(Element and text location data)
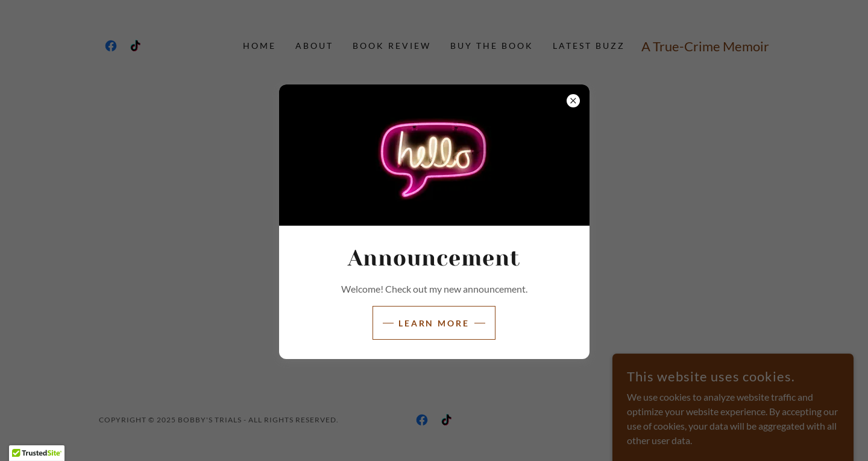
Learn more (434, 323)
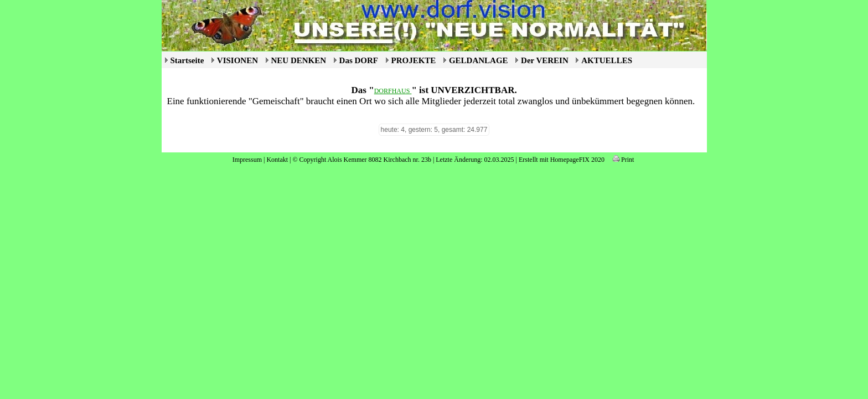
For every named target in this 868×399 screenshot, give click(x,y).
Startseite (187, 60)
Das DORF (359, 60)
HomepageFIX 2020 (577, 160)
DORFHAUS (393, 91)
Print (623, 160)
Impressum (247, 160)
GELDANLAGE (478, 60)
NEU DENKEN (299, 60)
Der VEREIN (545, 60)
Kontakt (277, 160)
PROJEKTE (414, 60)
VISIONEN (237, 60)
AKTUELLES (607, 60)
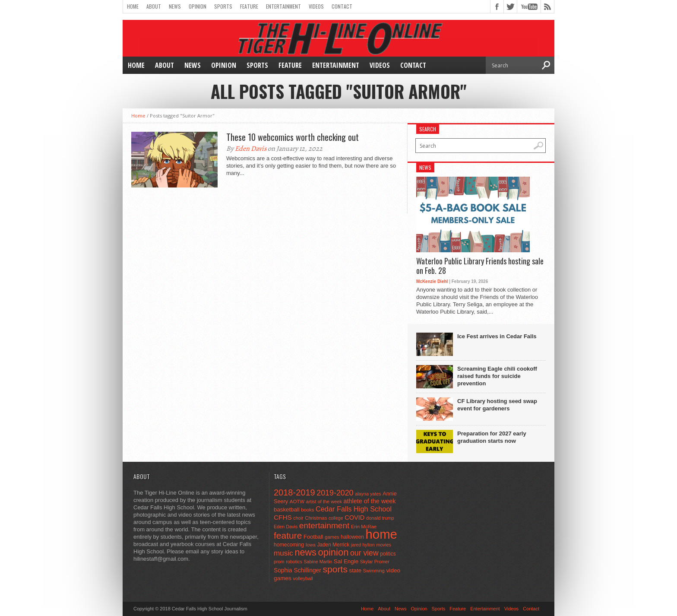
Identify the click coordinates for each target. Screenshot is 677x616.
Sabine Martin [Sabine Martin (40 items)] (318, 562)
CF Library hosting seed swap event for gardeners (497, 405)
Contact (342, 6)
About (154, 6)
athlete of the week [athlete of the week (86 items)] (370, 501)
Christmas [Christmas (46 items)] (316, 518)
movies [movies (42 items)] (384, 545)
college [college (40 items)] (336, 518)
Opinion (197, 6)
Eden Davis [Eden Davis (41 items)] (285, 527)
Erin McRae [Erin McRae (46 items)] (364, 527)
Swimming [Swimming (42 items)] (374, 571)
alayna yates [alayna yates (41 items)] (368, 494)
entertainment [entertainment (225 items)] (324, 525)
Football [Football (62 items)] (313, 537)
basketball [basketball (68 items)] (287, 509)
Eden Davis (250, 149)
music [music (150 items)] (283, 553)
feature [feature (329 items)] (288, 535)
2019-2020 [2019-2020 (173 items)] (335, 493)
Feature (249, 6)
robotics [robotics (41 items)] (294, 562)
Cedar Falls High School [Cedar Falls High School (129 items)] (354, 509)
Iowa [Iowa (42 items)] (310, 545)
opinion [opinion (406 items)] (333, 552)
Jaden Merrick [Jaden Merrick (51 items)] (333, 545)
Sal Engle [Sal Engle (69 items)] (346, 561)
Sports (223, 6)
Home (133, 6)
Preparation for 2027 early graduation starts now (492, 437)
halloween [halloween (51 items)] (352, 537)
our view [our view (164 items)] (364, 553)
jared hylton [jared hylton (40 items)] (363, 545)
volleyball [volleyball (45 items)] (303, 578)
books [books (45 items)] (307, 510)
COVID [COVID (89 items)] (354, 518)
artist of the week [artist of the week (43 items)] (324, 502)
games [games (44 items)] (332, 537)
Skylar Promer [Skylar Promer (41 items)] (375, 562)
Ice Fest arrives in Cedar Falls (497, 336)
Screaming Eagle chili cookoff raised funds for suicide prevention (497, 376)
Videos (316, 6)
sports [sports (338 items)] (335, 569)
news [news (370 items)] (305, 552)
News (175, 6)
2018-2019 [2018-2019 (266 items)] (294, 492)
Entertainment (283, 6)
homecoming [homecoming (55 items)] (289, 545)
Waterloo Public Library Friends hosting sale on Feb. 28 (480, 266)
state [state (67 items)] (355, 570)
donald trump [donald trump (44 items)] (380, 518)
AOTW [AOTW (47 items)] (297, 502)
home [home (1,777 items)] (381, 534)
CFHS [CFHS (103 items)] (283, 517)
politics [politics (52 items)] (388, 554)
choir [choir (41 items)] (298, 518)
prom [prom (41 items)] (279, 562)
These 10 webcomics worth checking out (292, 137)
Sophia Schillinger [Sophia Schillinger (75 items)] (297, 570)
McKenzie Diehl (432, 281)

* * *

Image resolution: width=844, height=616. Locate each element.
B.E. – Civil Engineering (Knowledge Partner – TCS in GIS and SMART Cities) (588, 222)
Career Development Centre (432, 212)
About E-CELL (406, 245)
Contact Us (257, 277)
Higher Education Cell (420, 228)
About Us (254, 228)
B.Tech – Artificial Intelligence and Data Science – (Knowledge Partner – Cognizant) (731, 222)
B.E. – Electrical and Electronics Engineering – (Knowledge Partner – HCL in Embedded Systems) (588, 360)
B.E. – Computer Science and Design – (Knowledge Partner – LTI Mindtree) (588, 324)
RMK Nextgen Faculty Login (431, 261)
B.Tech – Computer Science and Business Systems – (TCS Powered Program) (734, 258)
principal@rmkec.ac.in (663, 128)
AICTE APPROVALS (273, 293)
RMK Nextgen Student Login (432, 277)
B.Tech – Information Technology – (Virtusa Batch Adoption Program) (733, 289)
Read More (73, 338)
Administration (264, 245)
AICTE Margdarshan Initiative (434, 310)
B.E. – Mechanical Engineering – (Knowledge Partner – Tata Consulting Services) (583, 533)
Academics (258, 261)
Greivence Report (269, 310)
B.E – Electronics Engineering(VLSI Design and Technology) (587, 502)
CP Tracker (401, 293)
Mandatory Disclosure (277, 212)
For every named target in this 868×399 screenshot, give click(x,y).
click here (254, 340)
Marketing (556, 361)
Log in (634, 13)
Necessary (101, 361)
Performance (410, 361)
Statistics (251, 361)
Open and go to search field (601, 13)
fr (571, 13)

### What needs to be done:
Present the items above, from the line containing "About (154, 6)" through the line containing "Videos (316, 6)", as a numbered list, leaving out any blank lines.

### Complete output:
1. About (154, 6)
2. athlete of the week [athlete of the week (86 items)] (370, 501)
3. Christmas [Christmas (46 items)] (316, 518)
4. movies [movies (42 items)] (384, 545)
5. college [college (40 items)] (336, 518)
6. Opinion (197, 6)
7. Eden Davis [Eden Davis (41 items)] (285, 527)
8. Erin McRae [Erin McRae (46 items)] (364, 527)
9. Swimming [Swimming (42 items)] (374, 571)
10. alayna yates [alayna yates (41 items)] (368, 494)
11. entertainment [entertainment (225 items)] (324, 525)
12. Football [Football (62 items)] (313, 537)
13. basketball [basketball (68 items)] (287, 509)
14. Eden Davis (250, 149)
15. music [music (150 items)] (283, 553)
16. feature [feature (329 items)] (288, 535)
17. 2019-2020 [2019-2020 (173 items)] (335, 493)
18. Feature (249, 6)
19. robotics [robotics (41 items)] (294, 562)
20. Cedar Falls High School [Cedar Falls High School (129 items)] (354, 509)
21. Iowa [Iowa (42 items)] (310, 545)
22. opinion [opinion (406 items)] (333, 552)
23. Jaden Merrick [Jaden Merrick (51 items)] (333, 545)
24. Sal Engle [Sal Engle (69 items)] (346, 561)
25. Sports (223, 6)
26. Home (133, 6)
27. Preparation for 2027 early graduation starts now (492, 437)
28. halloween [halloween (51 items)] (352, 537)
29. our view [our view (164 items)] (364, 553)
30. jared hylton [jared hylton (40 items)] (363, 545)
31. volleyball [volleyball (45 items)] (303, 578)
32. books [books (45 items)] (307, 510)
33. COVID [COVID (89 items)] (354, 518)
34. artist of the week [artist of the week (43 items)] (324, 502)
35. games [games (44 items)] (332, 537)
36. Skylar Promer [Skylar Promer (41 items)] (375, 562)
37. Ice Fest arrives in Cedar Falls (497, 336)
38. Screaming Eagle chili cookoff raised funds for suicide prevention (497, 376)
39. Videos (316, 6)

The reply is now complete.